1. A connector comprising:

a signal contact whose first end portion is to be connected to a connection terminal of another connector, wherein the signal contact is formed of an electrically conductive material;

an insulating part including a groove part in which a second end portion of the signal contact is placed;

a floating lead that is placed in the groove part and is movable in a longitudinal direction of the groove part, wherein a first end portion of the floating lead is to be in contact with the second end portion of the signal contact placed in the groove part; and

a solder member adapted to electrically connect the first portion of the floating lead and the second end portion of the signal contact.

2. The connector of claim 1, wherein the solder member comprises one of thread solder, ribbon solder, paste solder, solder ball, and low temperature solder.

3. The connector of claim 1, wherein the solder member electrically connects the first portion of the floating lead and the second end portion of the signal contact after the solder member is melted and then solidified.
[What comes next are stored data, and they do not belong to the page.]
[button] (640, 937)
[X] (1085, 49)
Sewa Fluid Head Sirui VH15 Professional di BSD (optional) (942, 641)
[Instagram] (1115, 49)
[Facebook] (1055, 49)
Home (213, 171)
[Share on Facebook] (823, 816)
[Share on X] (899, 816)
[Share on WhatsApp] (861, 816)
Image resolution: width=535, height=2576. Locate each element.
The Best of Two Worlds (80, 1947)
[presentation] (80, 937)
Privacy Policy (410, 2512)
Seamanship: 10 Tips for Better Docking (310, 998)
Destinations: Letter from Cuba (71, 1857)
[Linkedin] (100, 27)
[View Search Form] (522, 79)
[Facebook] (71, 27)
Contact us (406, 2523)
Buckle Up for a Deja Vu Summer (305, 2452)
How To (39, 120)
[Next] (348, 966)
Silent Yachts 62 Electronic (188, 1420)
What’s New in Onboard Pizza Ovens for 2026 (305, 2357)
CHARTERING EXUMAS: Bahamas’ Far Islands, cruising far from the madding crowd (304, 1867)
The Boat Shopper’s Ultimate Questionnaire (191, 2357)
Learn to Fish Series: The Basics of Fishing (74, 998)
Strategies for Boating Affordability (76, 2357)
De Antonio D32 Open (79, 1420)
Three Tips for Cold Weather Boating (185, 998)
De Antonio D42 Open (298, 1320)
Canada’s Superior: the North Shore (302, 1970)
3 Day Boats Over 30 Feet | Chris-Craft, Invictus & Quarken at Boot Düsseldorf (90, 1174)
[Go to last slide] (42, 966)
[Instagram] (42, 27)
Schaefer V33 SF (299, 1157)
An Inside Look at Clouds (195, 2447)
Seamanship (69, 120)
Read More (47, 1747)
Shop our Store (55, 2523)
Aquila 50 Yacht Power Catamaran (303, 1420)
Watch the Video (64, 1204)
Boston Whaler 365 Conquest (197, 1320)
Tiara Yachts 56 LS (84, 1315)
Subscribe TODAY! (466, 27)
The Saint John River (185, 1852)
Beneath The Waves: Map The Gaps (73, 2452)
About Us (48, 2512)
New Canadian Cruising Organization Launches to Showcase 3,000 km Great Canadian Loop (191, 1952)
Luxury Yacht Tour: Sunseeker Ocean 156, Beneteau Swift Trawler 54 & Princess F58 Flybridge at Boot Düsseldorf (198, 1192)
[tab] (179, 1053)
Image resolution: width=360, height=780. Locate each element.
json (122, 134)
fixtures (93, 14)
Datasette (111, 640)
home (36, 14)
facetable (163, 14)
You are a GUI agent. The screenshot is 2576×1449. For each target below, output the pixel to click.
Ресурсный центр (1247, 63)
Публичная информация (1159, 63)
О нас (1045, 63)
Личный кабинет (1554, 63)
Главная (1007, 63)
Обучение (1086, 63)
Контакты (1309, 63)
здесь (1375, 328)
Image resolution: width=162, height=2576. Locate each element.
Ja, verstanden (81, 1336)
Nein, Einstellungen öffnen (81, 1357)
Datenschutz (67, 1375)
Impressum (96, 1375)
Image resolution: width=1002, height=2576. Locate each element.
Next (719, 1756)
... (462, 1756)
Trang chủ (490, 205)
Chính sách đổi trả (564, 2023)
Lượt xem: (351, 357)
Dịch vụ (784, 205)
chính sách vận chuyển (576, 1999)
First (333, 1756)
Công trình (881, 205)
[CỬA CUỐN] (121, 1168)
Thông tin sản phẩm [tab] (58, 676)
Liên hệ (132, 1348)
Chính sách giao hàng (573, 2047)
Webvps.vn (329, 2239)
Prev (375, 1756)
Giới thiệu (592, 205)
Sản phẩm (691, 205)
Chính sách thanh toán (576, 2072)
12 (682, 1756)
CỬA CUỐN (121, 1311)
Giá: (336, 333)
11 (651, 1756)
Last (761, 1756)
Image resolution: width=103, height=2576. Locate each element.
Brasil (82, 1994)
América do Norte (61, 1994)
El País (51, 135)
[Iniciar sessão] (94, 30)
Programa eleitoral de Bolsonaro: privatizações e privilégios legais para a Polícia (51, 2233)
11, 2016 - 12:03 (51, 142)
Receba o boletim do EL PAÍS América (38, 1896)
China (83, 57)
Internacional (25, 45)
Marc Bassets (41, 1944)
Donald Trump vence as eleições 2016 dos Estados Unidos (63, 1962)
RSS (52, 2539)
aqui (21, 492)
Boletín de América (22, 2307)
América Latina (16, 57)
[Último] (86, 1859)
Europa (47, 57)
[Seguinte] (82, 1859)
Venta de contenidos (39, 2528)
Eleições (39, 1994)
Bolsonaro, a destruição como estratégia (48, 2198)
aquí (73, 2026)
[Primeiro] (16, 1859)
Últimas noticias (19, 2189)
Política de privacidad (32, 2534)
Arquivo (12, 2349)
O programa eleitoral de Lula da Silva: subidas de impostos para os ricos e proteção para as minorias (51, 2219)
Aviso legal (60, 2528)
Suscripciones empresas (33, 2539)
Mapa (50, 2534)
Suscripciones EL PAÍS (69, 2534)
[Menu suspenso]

4. The connector of claim 1, wherein the floating lead includes protrusions thereby to form a wide portion that is wider than other parts of the floating lead and

wherein the groove part includes a wide groove part that is wider than other parts of the groove part so that the wide portion of the floating lead is movably housed in the wide groove part.

5. The connector of claim 4, wherein the floating lead and the solder member are arranged in this order on the signal contact in the wide width part.

6. The connector of claim 4, further comprising a cover member that is made of electrically insulating material and covers the wider groove part.

7. The connector of claim 5, further comprising a cover member that is placed on or above the solder member and includes an opening positioned corresponding to the wider groove part.

8. The connector of claim 4, wherein the solder member is larger than the wider groove part to an extent so that the solder member is inserted by pressure into the wider groove part.

9. The connector of claim 4, wherein the solder member is a solder ball having a diameter larger than a width of the wider groove part.

10. A coupling method that electrically couples a connector to a substrate, the method comprising steps of:

preparing a connector recited in claim 1 and a substrate to which the connector is coupled;

holding the connector substantially perpendicular to the substrate so that the second end portions of the floating lead oppose corresponding connection terminals of the substrate with a predetermined distance kept between the second end portions of the floating lead and the connection terminals of the substrate;

moving the connector and the substrate closer to each other until the second end portions of the floating lead come in contact with the corresponding connection terminals of the substrate;

connecting the first end portions of the floating lead to the corresponding second end portion of the signal contact by melting and then solidifying the solder member; and

electrically connecting the second end portions of the floating lead to the corresponding connection terminals of the substrate.

11. The coupling method of claim 10, further comprising a step of laying the substrate flat, wherein the connector is held so that a direction from the first end portion to the second end portion of the floating lead is along the direction of gravity.